Der Bund verlängert die Treuhandverwaltung der PCK-Ölraffinerie im brandenburgischen Schwedt um ein halbes Jahr. Das gab das Wirtschaftsministerium bekannt. Mehrere mit dem Vorgang betraute Personen sagten zur Begründung, dass es weiter keine Fortschritte in den Verhandlungen mit dem russischen Ölkonzerns Rosneft über den Verkauf seiner Anteile an der Raffinerie gebe. Dies dürfte die Suche nach möglichen Investoren verzögern. "Mit der Verlängerung der Treuhandverwaltung begegnen wir einer weiterhin drohenden Gefährdung der Energieversorgungssicherheit", sagte Grüne-Wirtschaftsstaatssekretär Michael Kellner.
Rosneft Deutschland verfügt nach Angaben des Wirtschaftsministeriums über insgesamt rund zwölf Prozent der deutschen Erdölverarbeitungskapazität. Deutschland hatte den Ölverarbeiter, der den Osten Deutschlands und Teile Westpolens mit Benzin versorgt, im September vergangenen Jahres unter die Treuhandschaft der Bundesnetzagentur gestellt und das mit der Sicherung der Energieversorgung begründet. Eine Klage von Rosneft, der 54 Prozent an der Raffinerie gehören, war im März zurückgewiesen worden.
Das Bundeswirtschaftsministerium könnte Rosneft enteignen, schreckt vor diesem Schritt bisher aber zurück. Brandenburgs Ministerpräsident Dietmar Woidke drängt zur Eile. Eine Lösung sei sehr wichtig, um den Menschen Sicherheit zu geben, sagte der SPD-Politiker im ZDF. "Wir müssen beweisen, dass es funktioniert und dass es vorwärts geht", sagte der brandenburgische Regierungschef.
Mögliche Käufer ohne Potenzial?
Die Raffinerie ist mit ihren gut 3000 direkt und indirekt Beschäftigten auch einer der größten Arbeitgeber in Brandenburg. Auch die polnische Regierung hatte das Wirtschaftsministerium im Juni zu mehr Tempo gedrängt, Rosneft aus dem Unternehmen zu drängen, um den Weg etwa für polnische Investoren frei zu machen.

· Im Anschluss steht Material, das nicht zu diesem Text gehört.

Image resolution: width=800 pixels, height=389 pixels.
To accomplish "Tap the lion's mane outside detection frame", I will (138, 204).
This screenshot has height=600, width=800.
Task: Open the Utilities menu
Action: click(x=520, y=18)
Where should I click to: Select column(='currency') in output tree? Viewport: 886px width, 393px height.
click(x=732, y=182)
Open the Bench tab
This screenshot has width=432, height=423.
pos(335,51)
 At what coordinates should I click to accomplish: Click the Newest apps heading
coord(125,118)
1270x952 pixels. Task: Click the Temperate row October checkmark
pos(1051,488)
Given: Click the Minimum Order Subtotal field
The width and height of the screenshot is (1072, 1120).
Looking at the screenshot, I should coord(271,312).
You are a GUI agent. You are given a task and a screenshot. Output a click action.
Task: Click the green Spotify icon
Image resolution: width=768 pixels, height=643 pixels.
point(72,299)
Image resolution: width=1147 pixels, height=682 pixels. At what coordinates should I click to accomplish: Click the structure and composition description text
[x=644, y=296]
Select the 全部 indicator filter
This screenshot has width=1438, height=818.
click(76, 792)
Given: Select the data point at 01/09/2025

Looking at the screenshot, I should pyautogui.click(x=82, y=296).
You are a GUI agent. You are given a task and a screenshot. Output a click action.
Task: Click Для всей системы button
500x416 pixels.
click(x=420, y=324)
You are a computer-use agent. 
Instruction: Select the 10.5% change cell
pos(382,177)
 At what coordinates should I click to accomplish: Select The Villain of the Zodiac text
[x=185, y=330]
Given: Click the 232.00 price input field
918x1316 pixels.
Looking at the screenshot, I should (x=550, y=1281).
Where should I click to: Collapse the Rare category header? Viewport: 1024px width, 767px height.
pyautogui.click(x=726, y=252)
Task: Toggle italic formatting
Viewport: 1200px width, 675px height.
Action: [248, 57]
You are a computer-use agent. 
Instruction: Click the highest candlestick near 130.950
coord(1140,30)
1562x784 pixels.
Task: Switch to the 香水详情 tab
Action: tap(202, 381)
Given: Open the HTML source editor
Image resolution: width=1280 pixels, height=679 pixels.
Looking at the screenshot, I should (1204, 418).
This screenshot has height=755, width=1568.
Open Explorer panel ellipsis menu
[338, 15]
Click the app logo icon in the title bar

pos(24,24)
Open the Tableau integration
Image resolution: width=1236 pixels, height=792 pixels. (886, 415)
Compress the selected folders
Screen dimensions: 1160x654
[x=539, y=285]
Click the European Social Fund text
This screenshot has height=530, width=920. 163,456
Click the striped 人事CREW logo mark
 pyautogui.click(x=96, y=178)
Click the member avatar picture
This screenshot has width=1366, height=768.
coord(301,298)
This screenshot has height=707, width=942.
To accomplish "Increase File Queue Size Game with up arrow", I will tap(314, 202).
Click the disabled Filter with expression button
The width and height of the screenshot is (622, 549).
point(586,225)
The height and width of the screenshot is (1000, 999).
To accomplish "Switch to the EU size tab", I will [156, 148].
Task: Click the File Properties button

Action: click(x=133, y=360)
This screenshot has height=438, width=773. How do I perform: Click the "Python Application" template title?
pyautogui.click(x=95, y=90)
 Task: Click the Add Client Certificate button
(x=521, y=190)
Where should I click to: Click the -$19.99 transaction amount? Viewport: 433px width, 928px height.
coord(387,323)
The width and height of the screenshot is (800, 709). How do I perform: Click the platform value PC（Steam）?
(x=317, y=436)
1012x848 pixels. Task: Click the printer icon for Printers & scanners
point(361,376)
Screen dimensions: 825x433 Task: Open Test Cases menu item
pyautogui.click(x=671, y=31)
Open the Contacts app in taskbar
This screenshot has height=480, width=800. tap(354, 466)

37 Prozent der Anteile an Schwedt liegen bei Shell, gut acht Prozent bei der italienischen Eni. Auch Shell sucht Käufer für seinen Anteil an der Raffinerie. Nach Angaben mehrerer Beteiligter sind die Verhandlungen dabei weit fortgeschritten. Als potenzielle Käufer gelten private polnische Unternehmen. Dem polnischen Staatskonzern Orlen, dem Interesse an der Übernahme von Schwedt nachgesagt wurden, werden aber keine Chancen eingeräumt. Shell lehnte eine Stellungnahme ab. Von Rosneft und dem polnischen Umweltministerium waren zunächst keine Stellungnahmen zubekommen.
Kellner lobt Zusammenarbeit mit Polen
Die Bundesregierung lobte die Gespräche etwa mit Polen. "Wir arbeiten sehr gut mit der polnischen Seite zusammen", sagte Wirtschaftsstaatssekretär Kellner. "Und wir sind weiter sehr an einem Ausbau dieser Kooperation bei der Raffinerie in Schwedt interessiert." Es sei sehr gut, dass nicht nur Shell, sondern erstmals auch der Konzern Eni ein Schiff in Danzig für die Versorgung von Schwedt hat löschen lassen.
Seit dem EU-Öl-Embargo gegen Russland wegen des Angriffs auf die Ukraine läuft die Hauptversorgung der Raffinerie zum größten Teil über den Hafen Rostock. Die Pipeline von dort soll ausgebaut werden. Zudem wird Öl von Danzig nach Schwedt geliefert, ein Teil kommt aus Kasachstan. Unklar ist, ob auch etwa kasachische Firmen bei Schwedt einsteigen könnten. Zwei kasachische Firmen, KazMunayGas und die Tochter Kaztransoil, sollen sich für die Anteile von Shell interessieren. Die Bundesregierung hatte die kasachischen Öllieferungen begrüßt. Allerdings wird in Berlin darauf verwiesen, dass Russland Lieferungen aus dem zentralasiatischen Land jederzeit unterbinden könne. Als Voraussetzung für einen Kauf der Rosneft-Anteile werden in der Bundesregierung genannt, dass Investoren ein Produktionsniveau von 75 Prozentgarantieren.